Concentration for Coulomb gases and Coulomb transport inequalities

TL;DR

This paper establishes new concentration inequalities for Coulomb gases in multiple dimensions, improving understanding of their empirical distributions and connecting to Coulomb transport inequalities, with applications to random matrix theory.

Contribution

It introduces simple, new Coulomb transport inequalities and extends concentration results for Coulomb gases without using renormalized energy techniques.

Findings

Proves concentration of measure for Coulomb gases around equilibrium measures.

Derives macroscopic and mesoscopic convergence in Wasserstein and Lipschitz distances.
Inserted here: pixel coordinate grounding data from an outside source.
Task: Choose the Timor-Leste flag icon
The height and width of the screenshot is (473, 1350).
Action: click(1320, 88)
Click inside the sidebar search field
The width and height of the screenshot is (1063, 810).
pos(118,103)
Improves known concentration inequalities for Ginibre random matrices.

Abstract

We study the non-asymptotic behavior of Coulomb gases in dimension two and more. Such gases are modeled by an exchangeable Boltzmann-Gibbs measure with a singular two-body interaction. We obtain concentration of measure inequalities for the empirical distribution of such gases around their equilibrium measure, with respect to bounded Lipschitz and Wasserstein distances. This implies macroscopic as well as mesoscopic convergence in such distances. In particular, we improve the concentration inequalities known for the empirical spectral distribution of Ginibre random matrices. Our approach is remarkably simple and bypasses the use of renormalized energy. It crucially relies on new inequalities between probability metrics, including Coulomb transport inequalities which can be of independent interest. Our work is inspired by the one of Ma{\"i}da and Maurel-Segala, itself inspired by large deviations techniques. Our approach allows to recover, extend, and simplify previous results by Rougerie and Serfaty.